Tutorial · Backtesting · Python

How to Backtest a Trading Strategy in Python

Published May 20, 2026 · 15 min read · By WatchDog Bot Team

A backtest tells you how a strategy would have performed on historical data. Done right, it's a cheap way to kill bad ideas before they cost real money. Done wrong, it's a confidence booster for strategies that will lose every penny. This guide covers the full pipeline — data, vectorized vs event-driven, the metrics that actually matter, and the traps that fool 90% of beginners.

What we'll cover

Why most beginner backtests lie
Step 1: Get clean historical data
Step 2: Write a vectorized backtest
Step 3: Why event-driven is more honest
Step 4: Model slippage, fees, and latency
Step 5: The metrics that matter (and the ones that don't)
Step 6: Walk-forward validation
Recommended tools & frameworks

01Why most beginner backtests lie

Before any code, the most important truth: a backtest that shows a 150% annual return is almost certainly broken. Real institutional strategies target 10–25% annual Sharpe-adjusted returns. If your script claims more, the most likely explanations are:

Lookahead bias — you accidentally used future information (e.g., today's close to decide today's open trade)
Survivorship bias — your data only includes assets that exist today, ignoring the ones that delisted/went to zero
Overfitting — you tuned parameters until the curve looked perfect on this exact dataset (and only this one)
No cost model — fills happen at the mid price, fees are zero, slippage is zero — none of which is real
Implementation bug — off-by-one indexing, wrong sign on returns, etc.

Rule of thumb: When your backtest result looks amazing, your first question should be "what's broken?" — not "how soon can I deploy?"

02Step 1: Get clean historical data

Data quality is the foundation. Bad data = backtest is fiction. For most retail strategies, you want:

OHLCV bars (Open, High, Low, Close, Volume) at the resolution your strategy needs
Adjusted for splits and dividends if trading equities
Same exchange / timezone as where you'll trade live

Free sources that are good enough to start:

Crypto: ccxt's fetch_ohlcv against any major exchange — pulls millions of historical bars in seconds
US equities: yfinance for daily data; Polygon.io for intraday (paid)
Kalshi / prediction markets: their public API exposes historical orderbook snapshots

A 2-minute crypto data pull with ccxt:

import ccxt, pandas as pd

exchange = ccxt.binance()
ohlcv = exchange.fetch_ohlcv("BTC/USDT", timeframe="1h", limit=1000)
df = pd.DataFrame(ohlcv, columns=["ts", "open", "high", "low", "close", "volume"])
df["ts"] = pd.to_datetime(df["ts"], unit="ms")
df = df.set_index("ts")
print(df.tail())

03Step 2: Write a vectorized backtest

"Vectorized" means: express your entire strategy as pandas/numpy operations on a whole price series at once. Fast (seconds for years of data), great for prototyping. Here's a moving-average crossover on the data above:

import numpy as np

# Generate signals
df["short_ma"] = df["close"].rolling(5).mean()

*****

EXERCISE A — In the records, write out again the stretch from the start through the line containing "coord(150,600)", replacing "screenshot" with "screen capture" and keeping everything else the same. Leave out the pictures.
The records bear no relation to the backtesting tutorial.

*****

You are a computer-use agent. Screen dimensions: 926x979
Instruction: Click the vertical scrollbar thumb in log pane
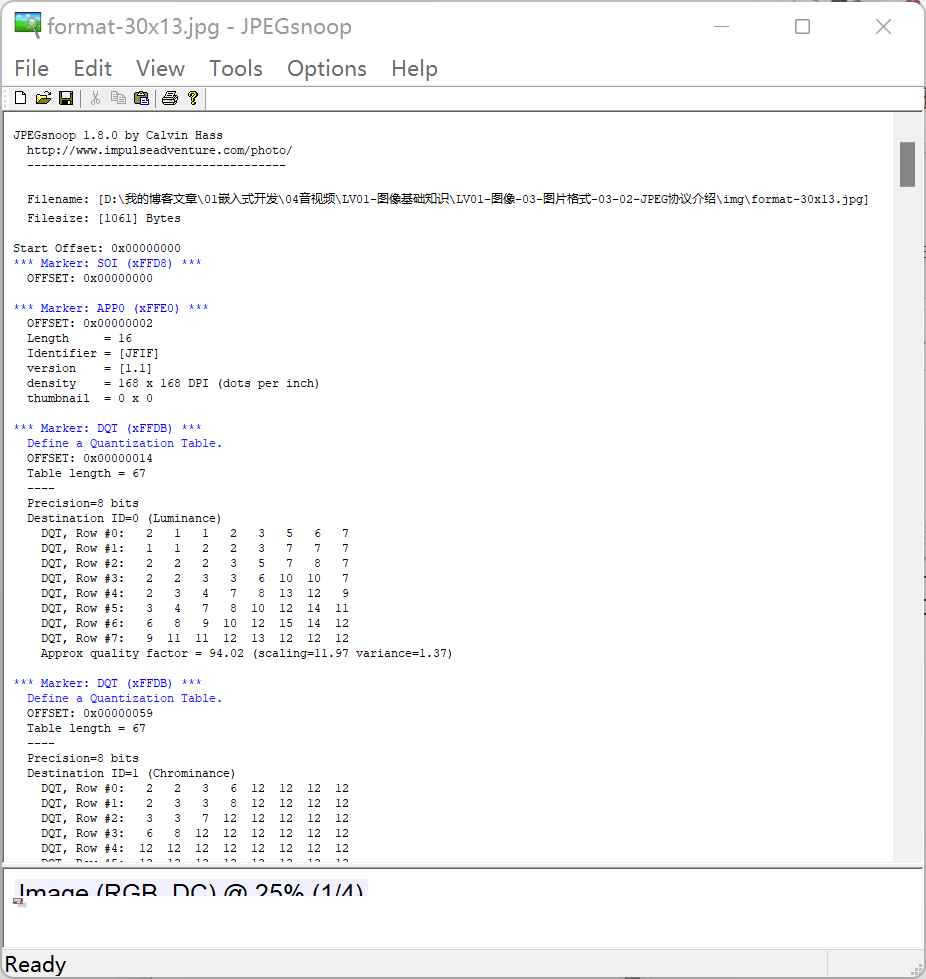[907, 164]
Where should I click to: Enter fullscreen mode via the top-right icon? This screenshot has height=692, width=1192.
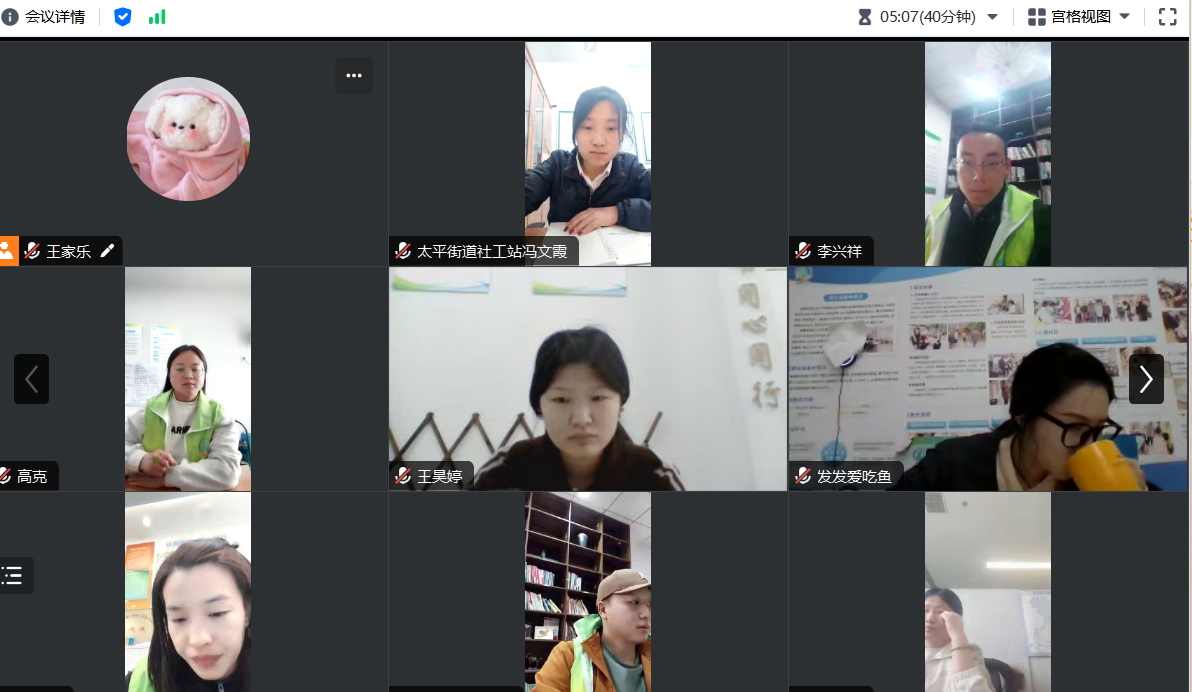[1167, 17]
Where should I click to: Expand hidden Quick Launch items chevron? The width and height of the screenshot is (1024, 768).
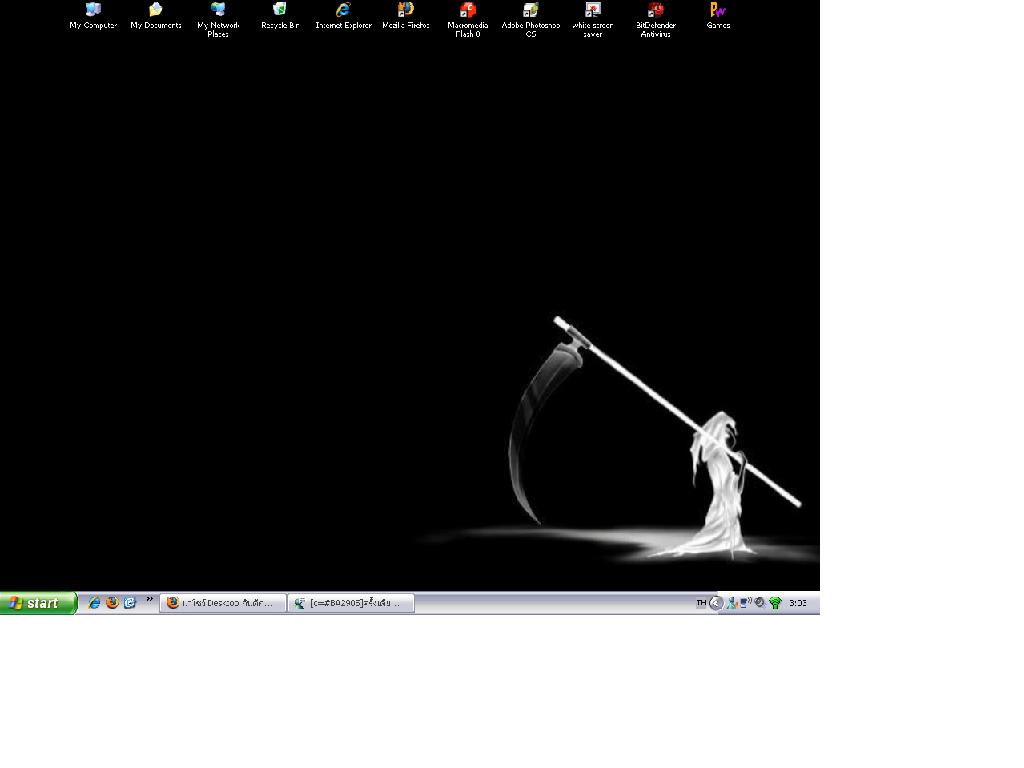coord(150,600)
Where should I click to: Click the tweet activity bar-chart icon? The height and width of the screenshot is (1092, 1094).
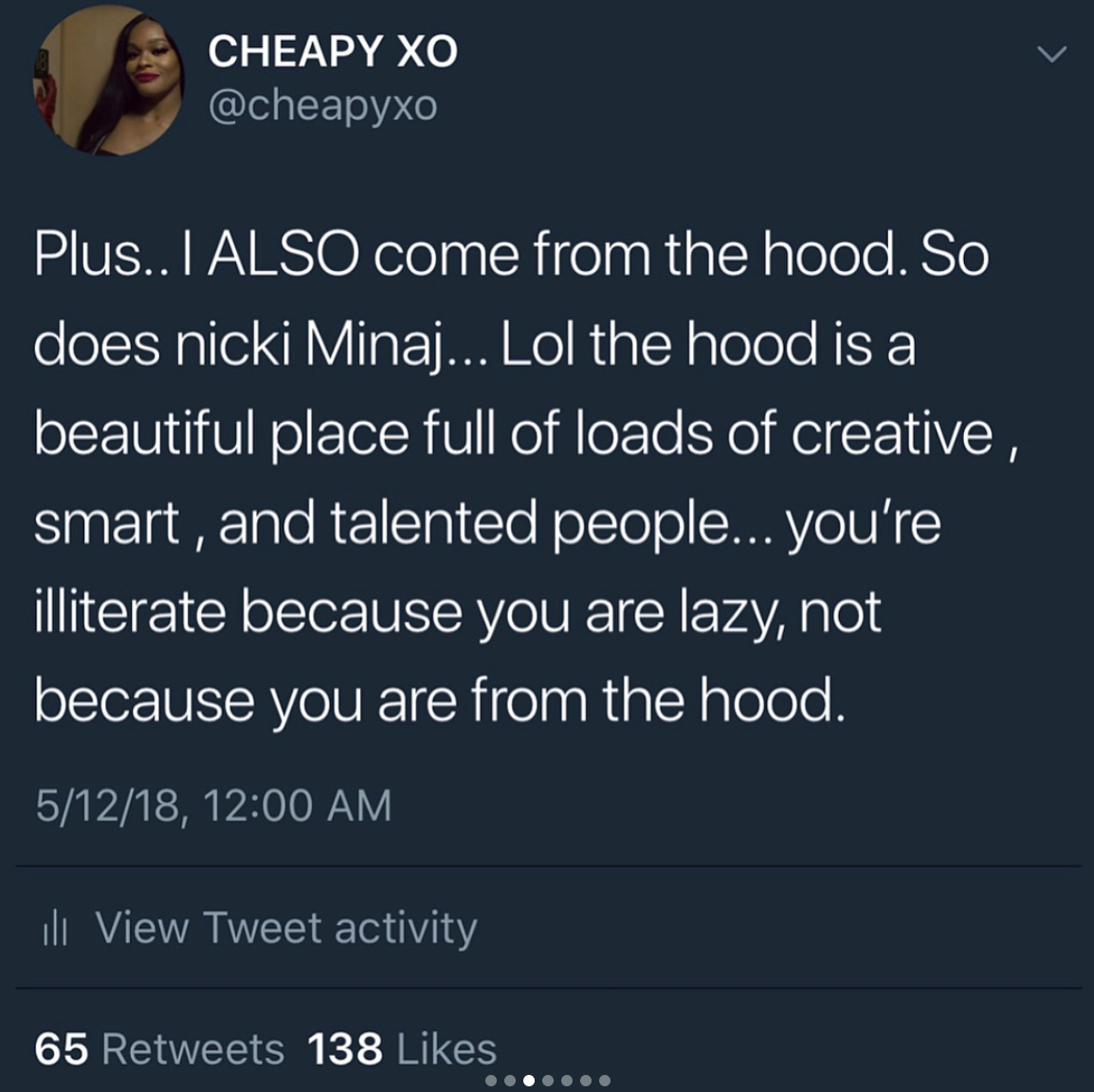(55, 929)
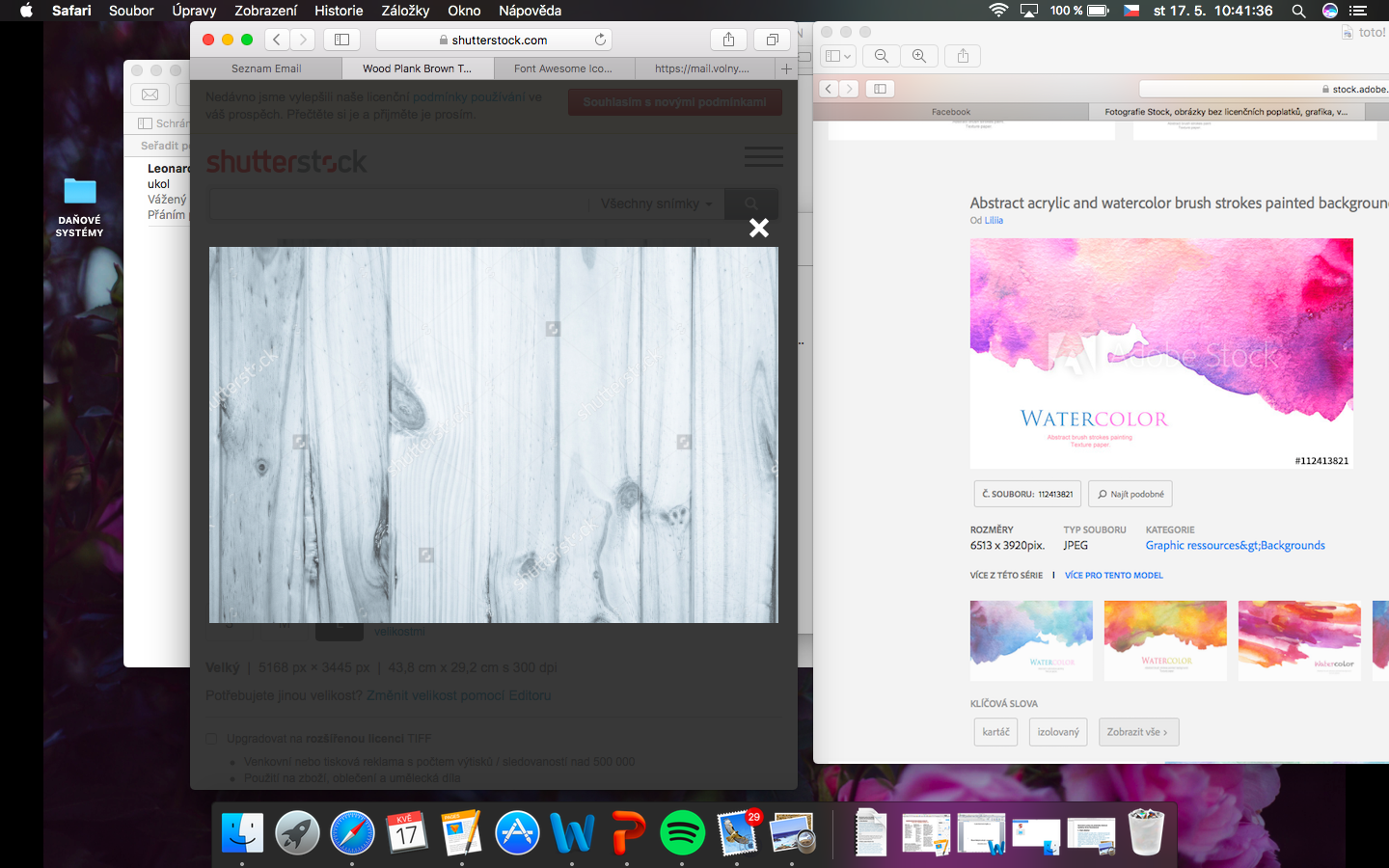The width and height of the screenshot is (1389, 868).
Task: Show all tabs overview in Safari
Action: (772, 40)
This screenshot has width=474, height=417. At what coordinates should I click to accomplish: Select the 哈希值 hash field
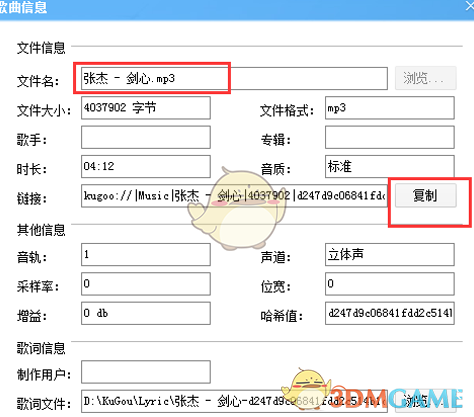click(x=390, y=313)
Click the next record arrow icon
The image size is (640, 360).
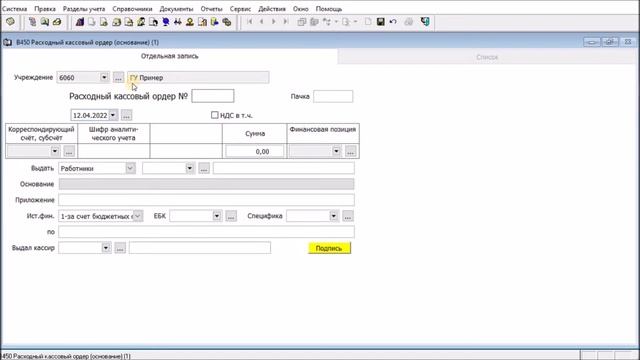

*****

EXERCISE B — According to the backtesting tutorial, what annual returns do real institutional strategies target?

TASK OUTPUT A —
You are a computer-use agent. Screen dimensions: 926x979
Instruction: Click the vertical scrollbar thumb in log pane
[907, 164]
Where should I click to: Enter fullscreen mode via the top-right icon? This screen capture has height=692, width=1192.
[1167, 17]
Where should I click to: Expand hidden Quick Launch items chevron? The width and height of the screen capture is (1024, 768).
coord(150,600)

TASK OUTPUT B — They target 10–25% annual Sharpe-adjusted returns.